1962年韓国忠清北道永洞郡生まれ。1988年韓国忠南大学卒業(社会学専攻)。1990年ソウル大学大学院修士課程卒業(社会学専攻)。1994年東京大学大学院人文社会系研究科修士課程修了。1997年東京大学大学院人文社会系研究科博士課程満期退学。2001年社会学博士。1997年日本労働研究機構(現、労働政策研究・研修機構)に入職。2008年より現職。最近の主な研究成果に、『労働紛争発生メカニズムと解決プロセス―コミュニティ・ユニオン(九州地方)の事例―』(労働政策研究報告書No.111、2009年)、『個人加盟ユニオンの紛争解決―セクハラをめぐる3つの紛争事例から―』(JILPT資料シリーズNo.76、2010年)、『労使関係のフロンティア―労働組合の羅針盤』(JILPT研究双書、2011年)などがある。

赤塚 一(あかつか・はじめ)

資生堂労働組合中央執行委員長

1957年東京都墨田区生まれ。1975年3月東京都立本所工業高等学校を卒業し、同年4月から株式会社資生堂東京工場に勤務。翌年4月に久喜工場に異動(エンジニアリング部・新工場棟建設担当)し、8月から支部役員として活動、支部三役を6年間経験後、中央本部専従となる。1995年8月中央本部専従中央執行委員、1996年中央本部専従中央書記長、1998年8月中央本部専従中央執行副委員長、2001年12月中央本部専従中央執行委員長となる。専従17年目、委員長11年目を迎えている。

恩田 茂(おんだ・しげる)

ケンウッドグループユニオン中央執行委員長

1982年株式会社ケンウッド(現、JVCケンウッド)入社。計測機器事業部配属、設計・開発業務に従事。
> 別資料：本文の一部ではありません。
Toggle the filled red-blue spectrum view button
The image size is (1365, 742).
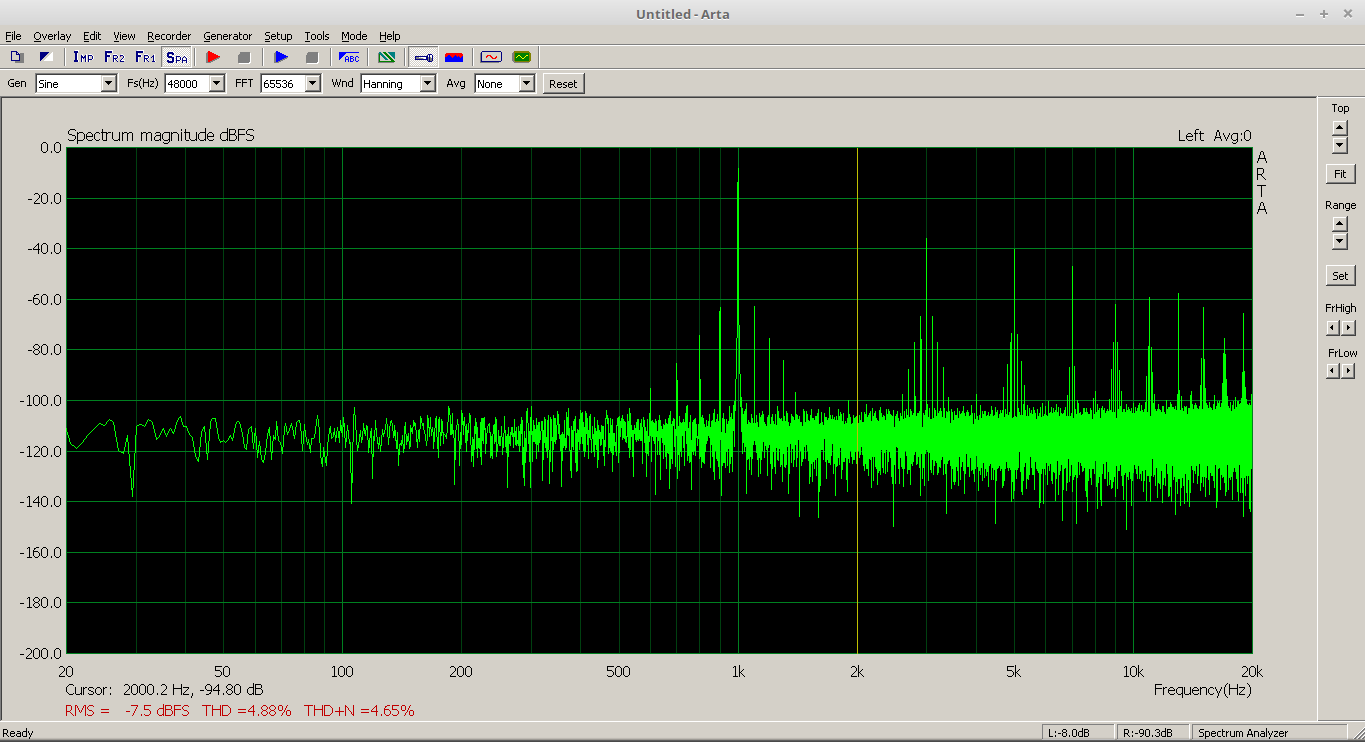coord(454,57)
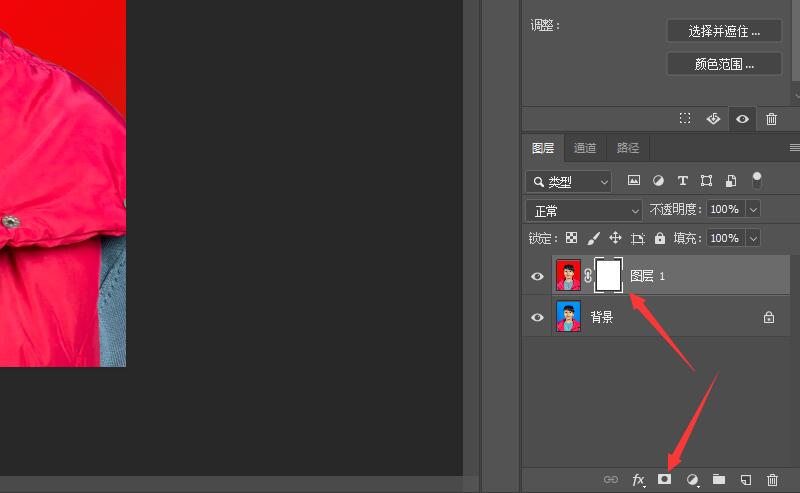Click the lock all padlock icon

660,238
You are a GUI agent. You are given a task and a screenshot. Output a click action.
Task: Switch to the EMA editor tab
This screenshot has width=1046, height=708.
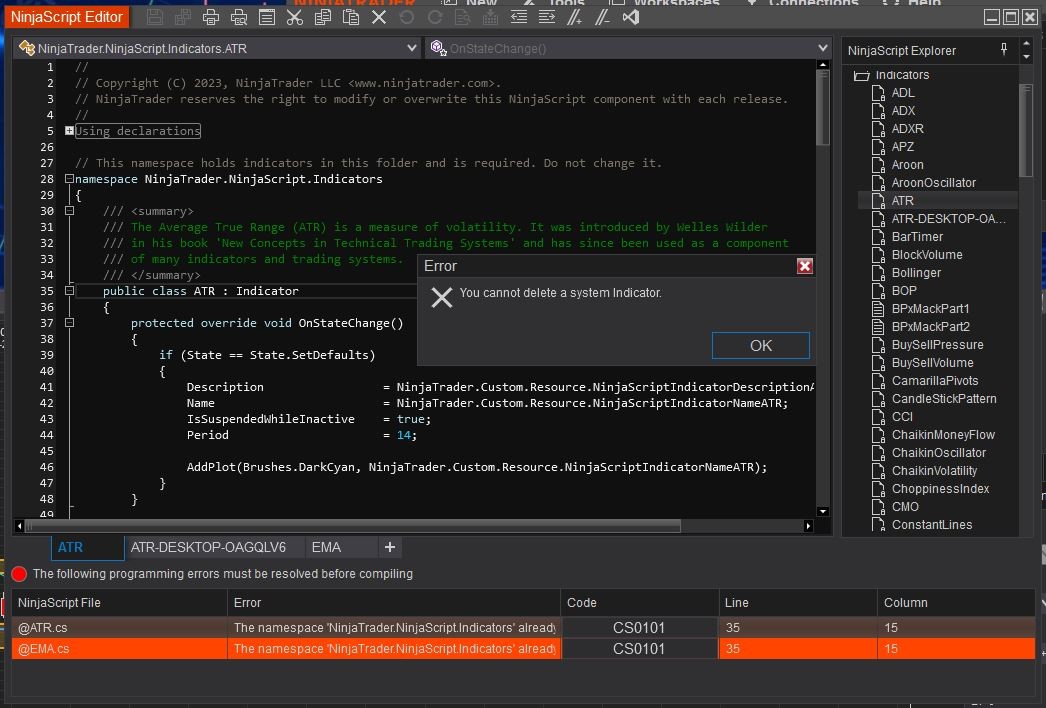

ケンウッド労働組合相模支部執行委員、横浜支部書記長等を経て、1990年に本部専従中央書記長、1996年に中央執行委員長に就任。2004年にグループの複数労組を単一労組化しケンウッドグループユニオンを結成し、同中央執行委員長に就任。現在に至る。

山田 茂(やまだ・しげる)

株式会社山田製作所代表取締役社長

1962年大阪市生まれ。1986年大学卒業後工作機械の商社勤務を経て、1994年、父が経営する(株)山田製作所に入社。面接希望者すらも敬遠する汚かった町工場を徹底した3S(整理、整頓、清掃)で社員と共に大変革。海外からの見学者も含めて毎年200社以上(900名)が見学に訪れる町工場の2代目経営者。労使の信頼関係ってなんでしょう?この本質をいつも考えています。信頼関係を築くためには、経営者(リーダー)の経営姿勢が確立されていないと真の信頼関係を築く出発点に立てません。